On 19th October, 1998 the Appellant signed a 'Petition of Appeal' against severity of sentence. This 'Petition' together with his letter outlining the grounds of his appeal was received by the Court of Appeal on 23rd October, 1998. He says the sentence of 9½ years is harsh and excessive.
The proposed appeal is bound to fail for the following two reasons:-
(i) that the proposed appeal is well out of time; it should have been filed on or before 21 May 1998 (see S.22(8) and S.26 of the Court of Appeal Act);
(ii) that in any case the Appellant has no right of appeal.
The Appellant is seeking to have his sentence reduced on the ground of mercy.
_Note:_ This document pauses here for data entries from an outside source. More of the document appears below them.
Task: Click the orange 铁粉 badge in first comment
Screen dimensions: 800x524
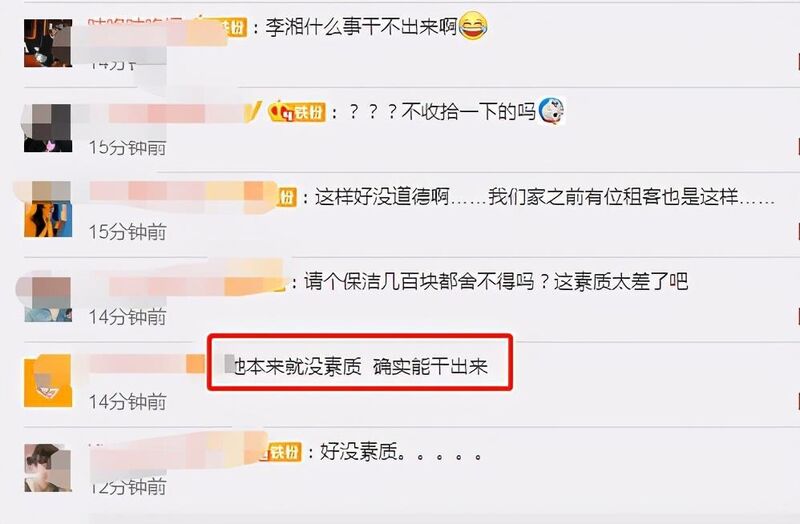Action: pos(232,27)
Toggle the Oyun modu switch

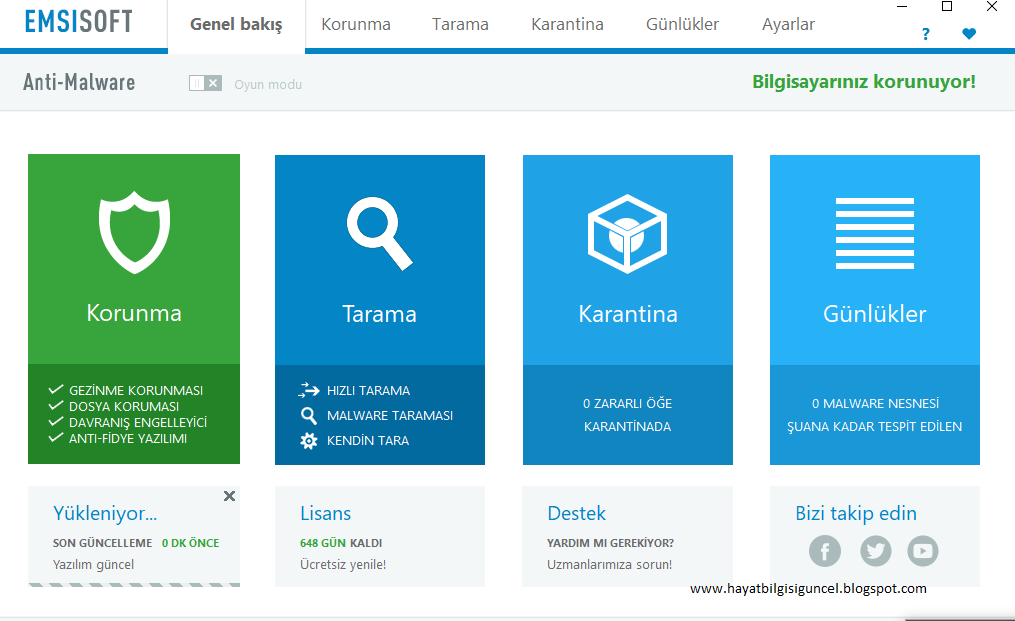(205, 84)
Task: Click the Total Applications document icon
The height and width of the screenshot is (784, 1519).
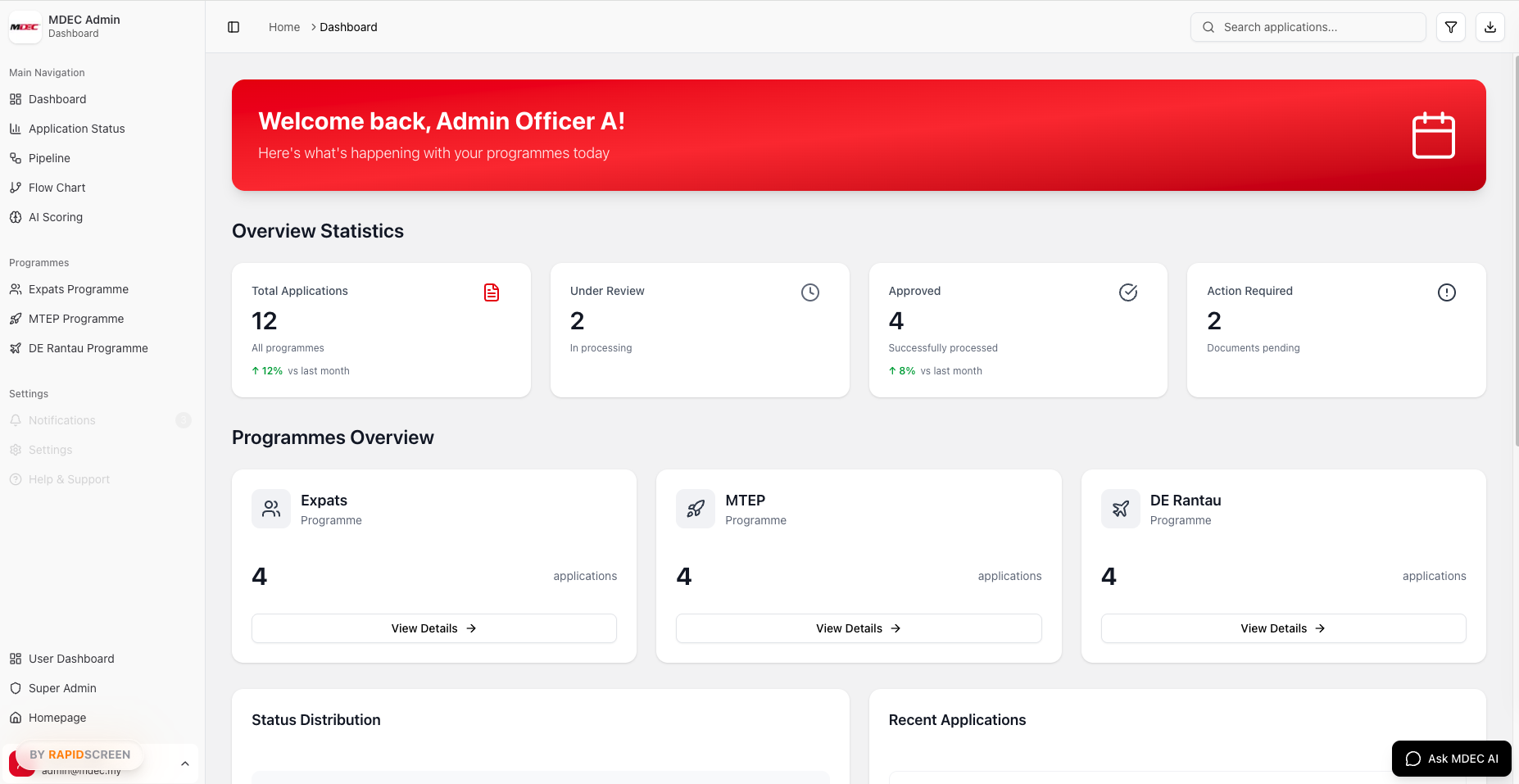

A second appeal is governed by Section 22 of the Court of Appeal Act as amended by the Court of Appeal (Amendment) (No. 2) Act 1998. It reads as follows:-
" 22.-(1) Any party to an appeal from a magistrates court to the High Court may appeal, under this Part, against the decision of the High Court in such appellate jurisdiction to the Court of Appeal on any ground of appeal which involves a question of law only:
Provided that no appeal shall lie against the confirmation by the High Court of a verdict of acquittal by a magistrates court.
(1A) No appeal under subsection (1) lies in respect of a sentence imposed by the High Court in its appellate jurisdiction unless the appeal is on the ground-
(a) that the sentence was an unlawful one or was passed in consequence of an error of law; or
(b) that the High Court imposed an immediate custodial sentence in substitution for a non- custodial sentence."
The maximum sentence which may be imposed for cattle theft is imprisonment for 14 years, well in excess of the maximum sentence of imprisonment for five years which a resident magistrate may impose. The maximum sentence for unlawfully wounding with intent to do grievous harm is imprisonment for life. Although the offences were the subject of separate charges in the Magistrates' Court, they were dealt with together and sentence was passed on the Appellant in respect of all of them at the same time. Section 12 of the Criminal Procedure Code (Cap. 21) was, therefore, applicable and the maximum aggregate of the sentences which the resident magistrate could lawfully impose was double the maximum sentence which he could impose for any single offence. The aggregate imposed by Lyons J. was within that maximum. The sentence passed on the Appellant by the High Court was, therefore, not unlawful, nor was it passed in error of law.
The proposed appeal is therefore bound to fail as there is no right of appeal and effectively no right to seek leave to appeal out of time.
Consequently the appeal is dismissed.
Dated at Suva this 4th day of February 1999.